Passage:
------------------------------------------------
What video games and movies certainly have in common is that they are complex works that combine different types of works in one medium. For both, the audiovisual elements are the focus, at least from the perspective of the user. So what could stand in the way of a classification of video games as audiovisual works?
As mentioned above, courts have sometimes considered games to have graphic and sound elements that are themselves protected as audiovisual or cinematographic works.  One may think that since a part of the game is already a cinematographic work, the work as a whole cannot be, because different types of works are added to the audiovisual elements. While it may sound odd that an audiovisual work can be comprised of more audiovisual works, this is possible for other categories of works as well. A part of a book could be protected as a literary work, and still, the book as a whole would be protected as a literary work as well. Its complexity and bundling of different types of works is even characteristic of an audiovisual work. 
Every video game also entails source code and object code (primary game engine(s), ancillary code, plug-ins and comments).  Therefore, courts have often split up games into audiovisual works and computer programs.  However, animated movies, for example, depend on code  and would nevertheless be classified as cinematographic or audiovisual works.  There are of course differences between animated movies and video games, namely that the interactivity of the games requires a constant control by computer programs whereas animated movies are sometimes generated with the help of a 3D graphics program, but do not require a computer program integrated in the work to play the animated scenes.  Some movies, however, have animated parts, which are directly generated through programming in a given programming language, and thus partly constitute computer programs.  While it is important to evaluate whether a part of a given product is a computer program in the sense of the Software Directive or the respective national laws, it does appear odd and somewhat contrary to the Orphan Works Directive’s objectives to imagine that based on this distinction some works (that are “purely” audiovisual) may be covered, while those that partly consist of computer programs are not.
------------------------------------------------
Problems:
1/ Decide whether each statement agrees with the video game passage, answering yes or no and quoting the words of the passage that decide it. (a) Courts have sometimes found the graphic and sound elements of games to be protected as audiovisual or cinematographic works. (b) Animated movies need a computer program integrated in the work to play their animated scenes. (c) If part of a book is protected as a literary work, the book as a whole cannot also be protected as one.
2/ Carry the video game passage forward, starting right after its final sentence.
------------------------------------------------
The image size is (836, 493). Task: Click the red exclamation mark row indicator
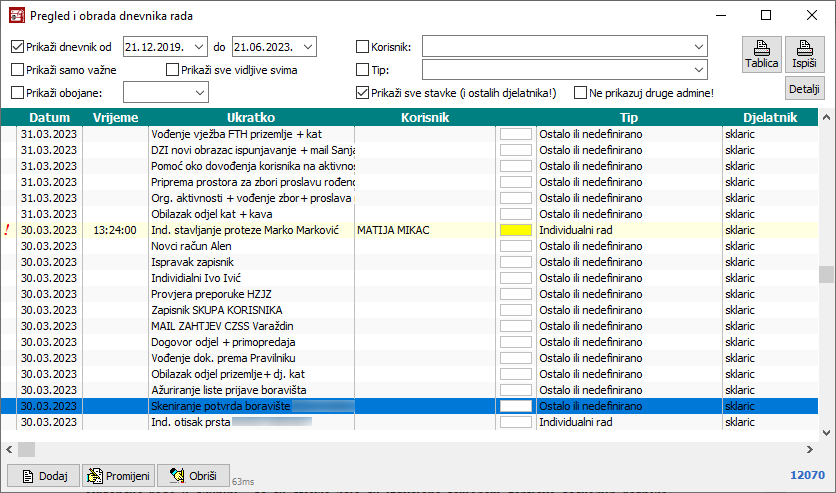7,230
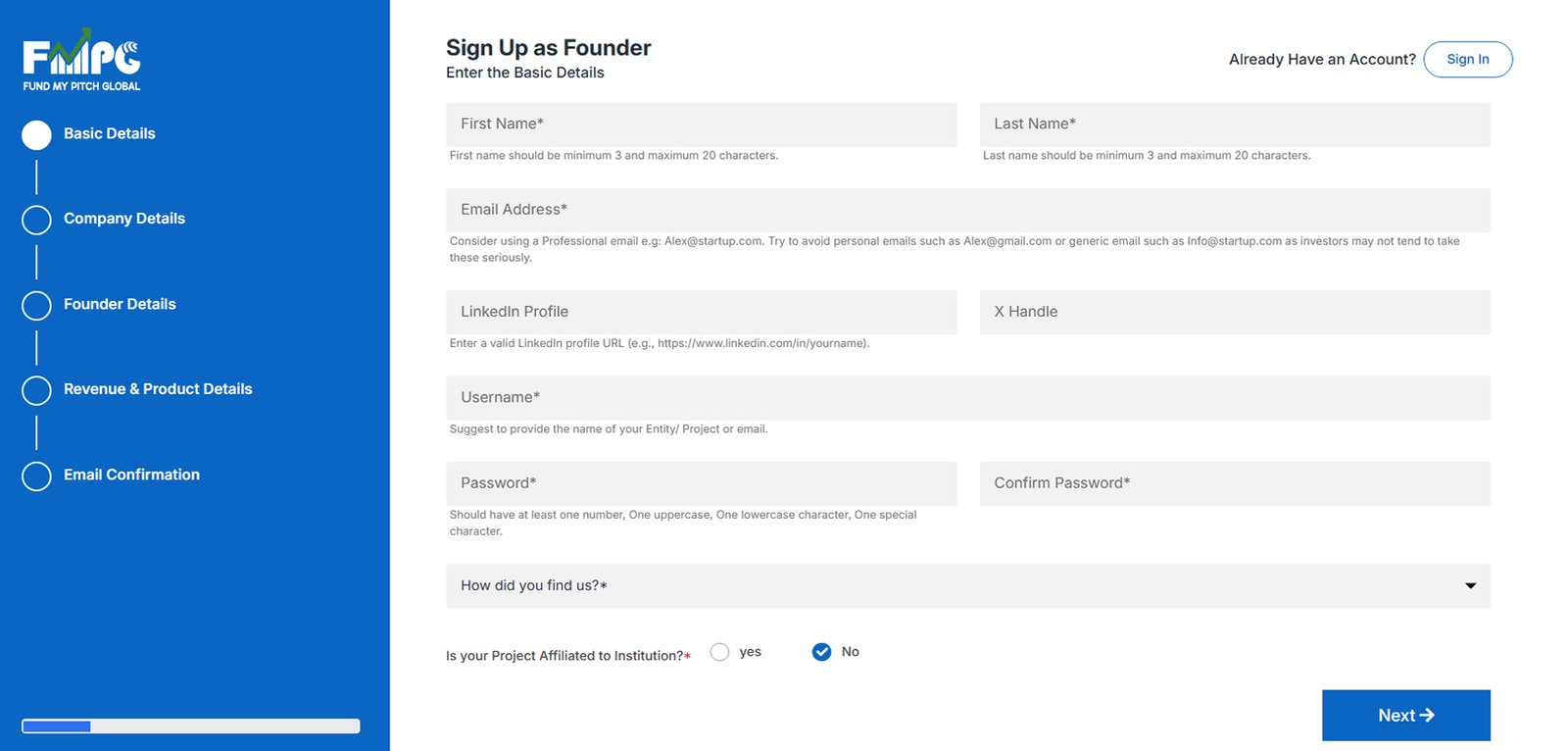This screenshot has width=1568, height=751.
Task: Focus the First Name field
Action: (701, 125)
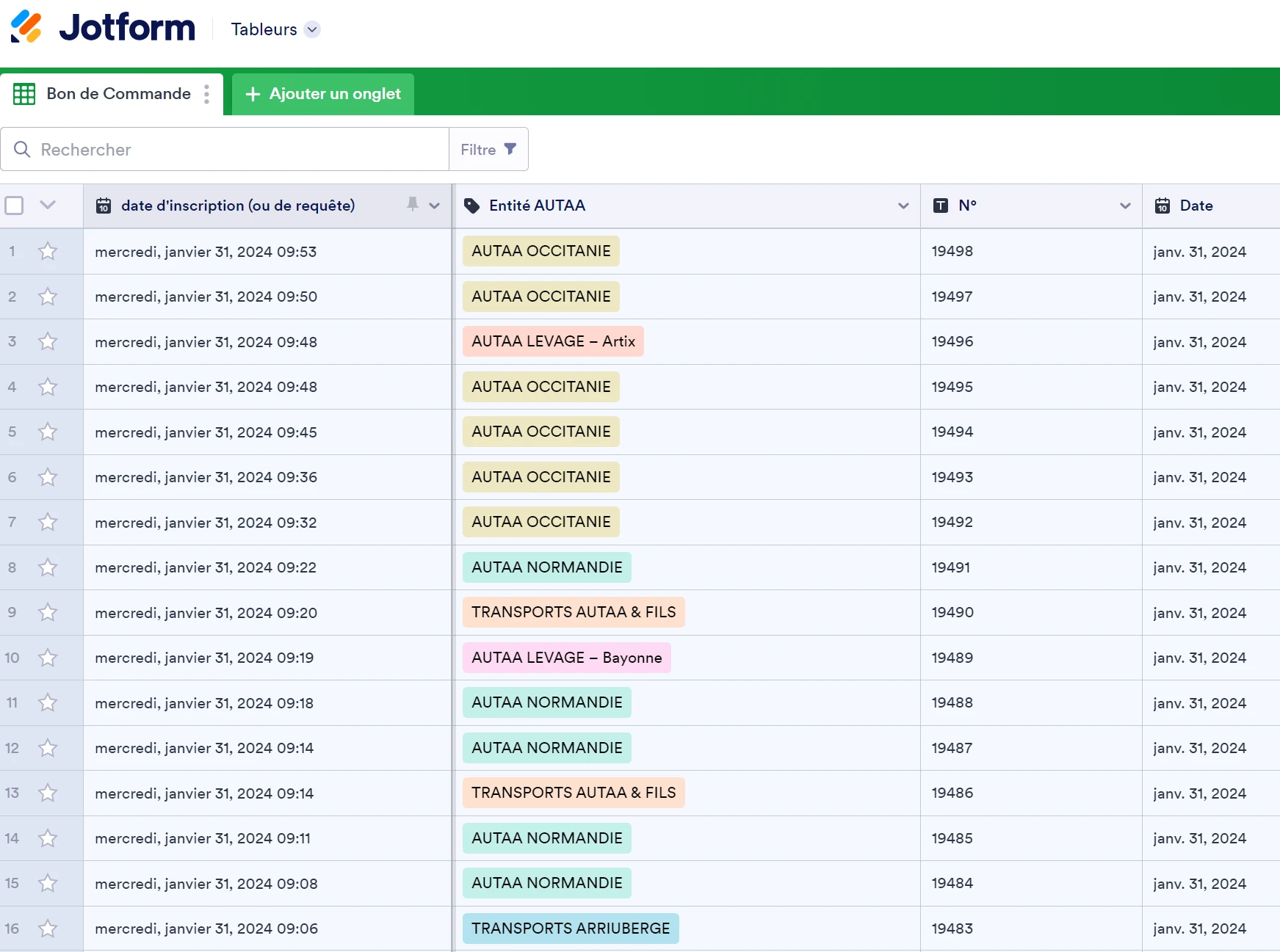Click the calendar icon in Date column header
Image resolution: width=1280 pixels, height=952 pixels.
pyautogui.click(x=1163, y=206)
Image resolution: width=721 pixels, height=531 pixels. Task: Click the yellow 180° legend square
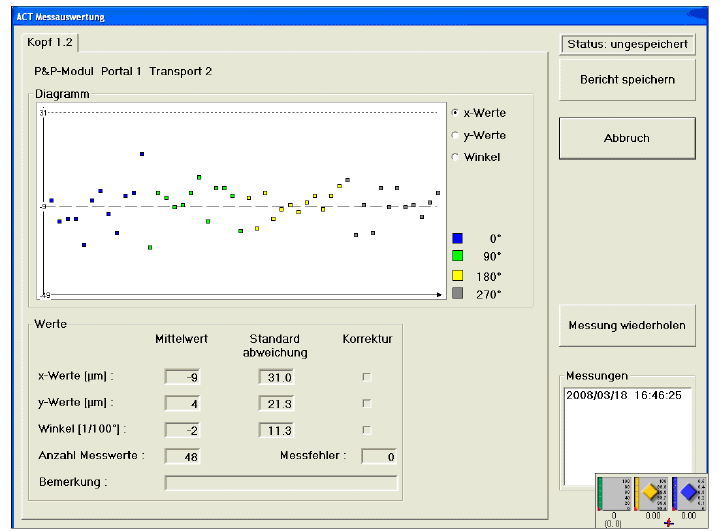(x=458, y=275)
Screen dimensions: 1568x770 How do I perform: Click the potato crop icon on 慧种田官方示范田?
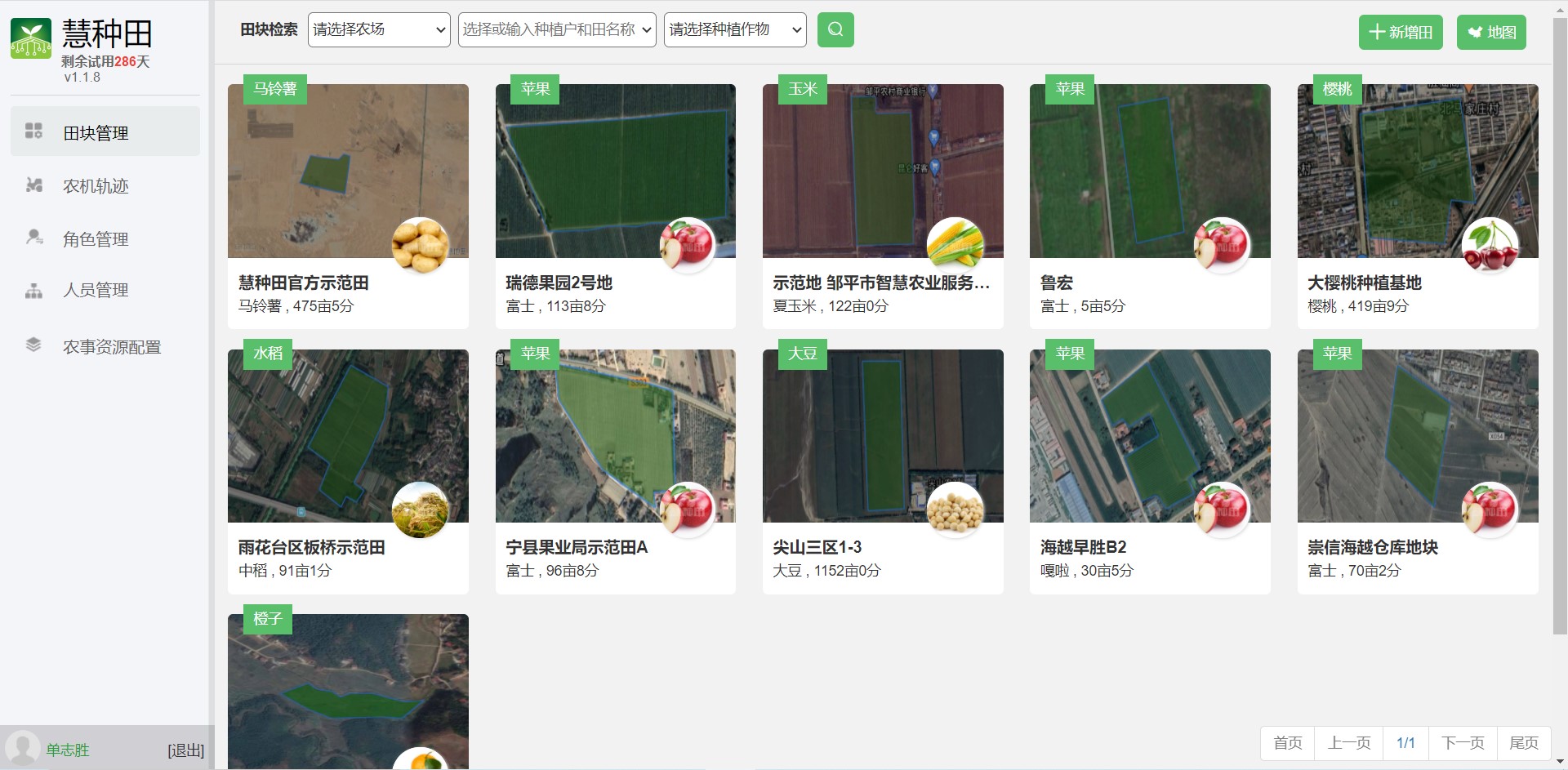(x=420, y=246)
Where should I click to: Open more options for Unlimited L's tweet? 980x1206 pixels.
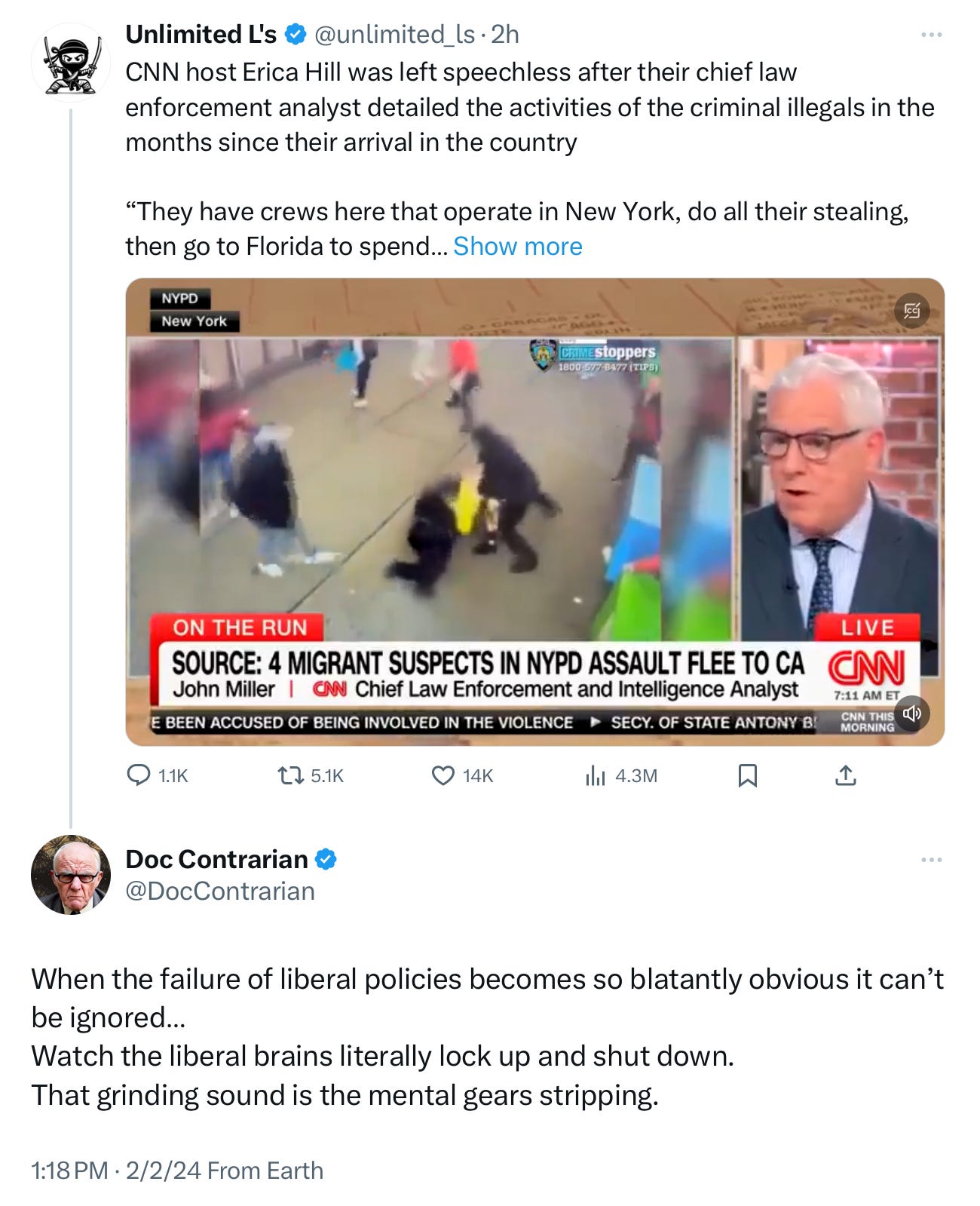coord(931,35)
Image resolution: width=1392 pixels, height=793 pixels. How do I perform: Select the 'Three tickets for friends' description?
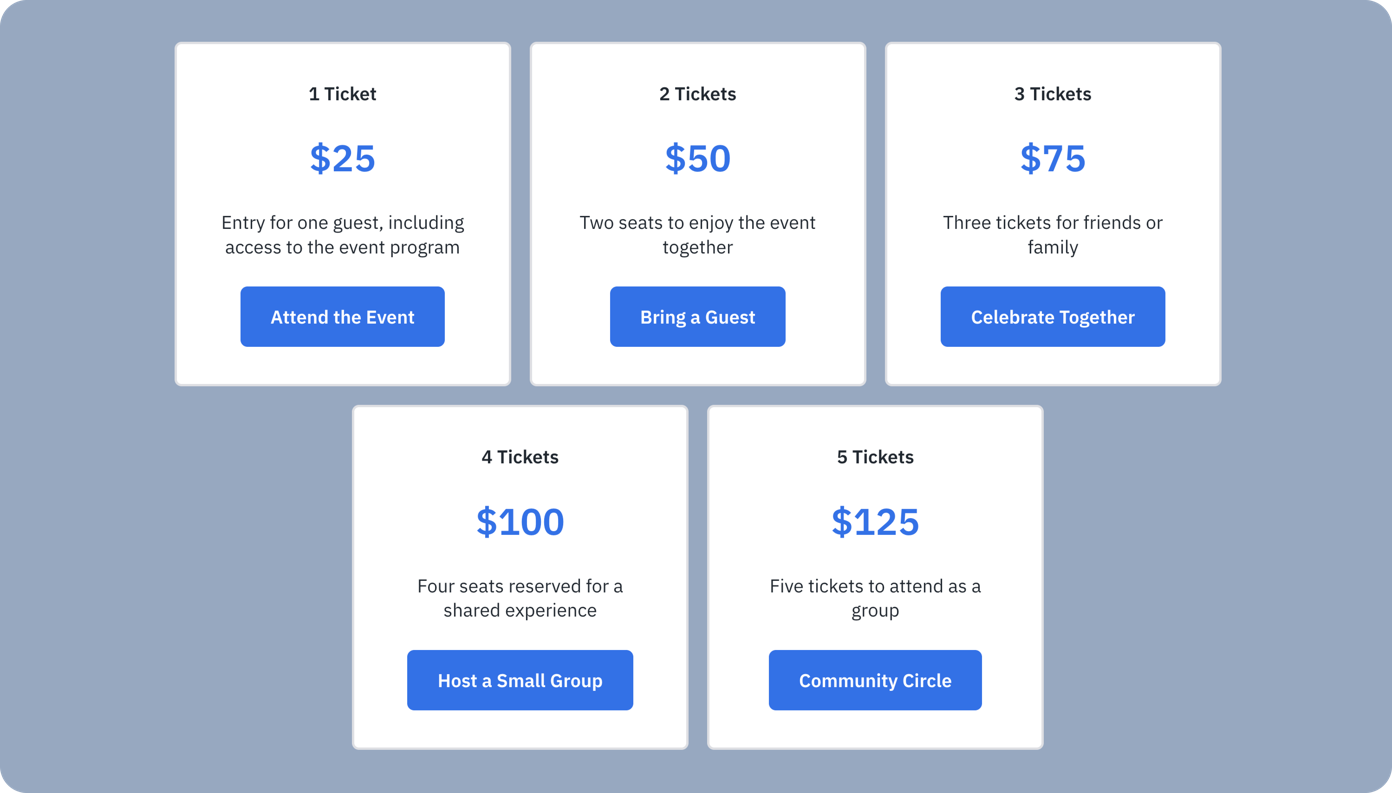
------------------------------------------------
Responses for each task:
1/
(a) Yes: "courts have sometimes considered games to have graphic and sound elements that are themselves protected as audiovisual or cinematographic works"
(b) No: "do not require a computer program integrated in the work to play the animated scenes"
(c) No: "A part of a book could be protected as a literary work, and still, the book as a whole would be protected as a literary work as well."

2/
If one were to split up animated films or games into these two main elements (audiovisual parts and computer programs), it is unlikely that they would fall under the directive in their entirety. Their audiovisual elements would be covered, but in order to preserve the work, the binary code also needs to be copied. It seems questionable whether such a computer program could be considered a type of “other writing” in the sense of Art. 1 (2) (a) Orphan Works Directive. While the term is broad and Member States often protect code as a type of literary work  , the directive is likely intended to apply only to printed works (including electronic printing) such as the listed examples “books, journals, newspapers, magazines”. 
One major difference between games and regular movies is that games are designed to be interactive  while movies are generally linear and designed to be shown. These lines may blur, but it is true that some games leave so many options to the user that the players can come up with things the game studio did not even conceive of.  It does, however, appear questionable whether this difference in the way the work is put to use is really of importance. For example, Art. 3 (3) of the Satellite and Cable Directive refers to “cinematographic works including works created by a process analogous to cinematography.”  (Emphasis added.) Cinematographic works in the sense of this directive thus include all works that are created in an analogous way – independent of whether they are used in a similar way. This would be an easier case to argue for video games as they, like movies, are often developed by a team, can have high production costs, and require equivalent planning and conceptualising from idea and setting, to characters, sound effects or music.  Of course, this specification of cinematographic works cannot be found in the Orphan Works Directive (or in any other directive apart from the Cable and Satellite Directive) and the term could mean different things in different directives. However, particularly with regard to copyright law, this is an exception, and the principle of consistency would support a uniform interpretation, even across directives.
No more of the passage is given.